Garibaldi was an enemy of the Church, the reactionary force that stood in the way of Italian unification and exerted enormous control over the Italian peasantry. Tim recounts that:

In all his years of campaigning for a united Italy, Garibaldi later reflected, not a single peasant volunteered to fight with him.

At a time when nationalism is ascendant, and claims legitimacy by championing the long ignored lower rungs of society, a world where nationalistic appeals fall deaf on the ears of the downtrodden comes as a shock. Perspective is everything.

Historical Imagination

For me, history is most exciting and rewarding when I can imagine, even if for a moment, the world as it appeared to those who inhabited it. I loved the first season of Vikings far out of proportion to its acting or writing precisely because it depicted the Nordic war band with such intimacy. History is so often chaperoned by powerful forces, Caesar’s armies, mass industrialisation, or thousands of slaves toiling on the Pyramids; Vikings was a refreshing myopia. The Viking raid on Lindisfarne, which marks the beginning of the Viking Age, was probably carried out by three long ships and 100 men.

I was all the more transported when I read Tom Shippey’s review of a new history of the Vikings in the LRB. In a discussion of the factors which made the Vikings successful:

Even worse, and better evidenced, were the volcanic eruptions of 536, 539/540 and possibly 547. The second, which originated from Ilopango in what is now El Salvador, threw around ninety cubic kilometres of dust, ash and aerosols into the atmosphere. The entire world suffered, but Scandinavia, with its short growing season and often marginal agriculture, suffered most. It’s thought as much as half the population died of starvation. At the heart of Norse mythology is the Fimbulwinter, three winters with no summers in between, which may once have been a fact.

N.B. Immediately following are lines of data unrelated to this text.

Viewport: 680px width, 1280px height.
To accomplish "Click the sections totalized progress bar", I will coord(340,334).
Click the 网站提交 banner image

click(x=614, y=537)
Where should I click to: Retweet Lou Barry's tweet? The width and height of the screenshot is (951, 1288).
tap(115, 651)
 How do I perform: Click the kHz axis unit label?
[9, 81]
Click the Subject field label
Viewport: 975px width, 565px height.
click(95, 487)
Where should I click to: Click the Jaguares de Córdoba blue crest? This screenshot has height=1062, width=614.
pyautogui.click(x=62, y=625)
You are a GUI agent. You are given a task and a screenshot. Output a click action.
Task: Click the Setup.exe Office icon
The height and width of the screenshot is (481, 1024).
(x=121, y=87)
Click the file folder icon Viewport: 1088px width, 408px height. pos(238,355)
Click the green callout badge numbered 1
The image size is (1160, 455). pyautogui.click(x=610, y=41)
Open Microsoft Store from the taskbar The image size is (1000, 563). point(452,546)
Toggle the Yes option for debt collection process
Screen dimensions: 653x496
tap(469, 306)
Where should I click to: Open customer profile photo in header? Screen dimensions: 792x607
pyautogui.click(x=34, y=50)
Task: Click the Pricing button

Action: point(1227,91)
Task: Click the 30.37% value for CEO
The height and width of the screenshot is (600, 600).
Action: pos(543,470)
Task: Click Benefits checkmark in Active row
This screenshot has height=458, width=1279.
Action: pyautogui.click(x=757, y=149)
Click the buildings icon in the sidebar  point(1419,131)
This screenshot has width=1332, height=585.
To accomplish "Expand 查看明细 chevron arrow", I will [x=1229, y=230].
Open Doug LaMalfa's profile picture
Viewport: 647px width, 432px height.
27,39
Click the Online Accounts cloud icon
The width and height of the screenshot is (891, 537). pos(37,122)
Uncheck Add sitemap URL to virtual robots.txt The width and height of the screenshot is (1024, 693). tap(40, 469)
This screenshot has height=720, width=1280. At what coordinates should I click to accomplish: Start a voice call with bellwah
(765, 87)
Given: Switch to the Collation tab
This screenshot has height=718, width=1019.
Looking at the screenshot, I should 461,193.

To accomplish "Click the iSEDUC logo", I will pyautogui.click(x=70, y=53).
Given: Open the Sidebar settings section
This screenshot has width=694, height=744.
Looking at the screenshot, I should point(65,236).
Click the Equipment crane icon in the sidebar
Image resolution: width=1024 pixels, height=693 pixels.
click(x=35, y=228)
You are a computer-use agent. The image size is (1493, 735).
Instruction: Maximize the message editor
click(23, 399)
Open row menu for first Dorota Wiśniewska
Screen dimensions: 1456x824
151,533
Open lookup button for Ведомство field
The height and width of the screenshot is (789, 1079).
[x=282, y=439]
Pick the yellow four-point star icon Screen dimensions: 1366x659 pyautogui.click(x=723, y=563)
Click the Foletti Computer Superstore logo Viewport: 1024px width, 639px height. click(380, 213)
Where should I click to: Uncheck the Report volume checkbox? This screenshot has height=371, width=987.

The argument, similar in form to one’s made about the Black Death, is that this mass starvation enlarged and strengthened those remaining.

Imagine someone born around 525. From their earliest memories they would have known only perpetual winter. Beginning around their eleventh or twelfth birthday, had they lived, winter could have remained to their twenty third birthday. This is a literal child of winter.

Someone born in 525, who died on their twenty-first or twenty-second birthday, would have lived their entire life in perpetual winter. The entire universe of their subjective experience was informed by a world where the sun barely shone.

How would someone whose only knowledge of warmth and adequate food came in the form of stories from their elders see the world? With enough cultural memory to know that the world had not always been this way, how would they make sense of life in perpetual winter? I like to imagine the first summer.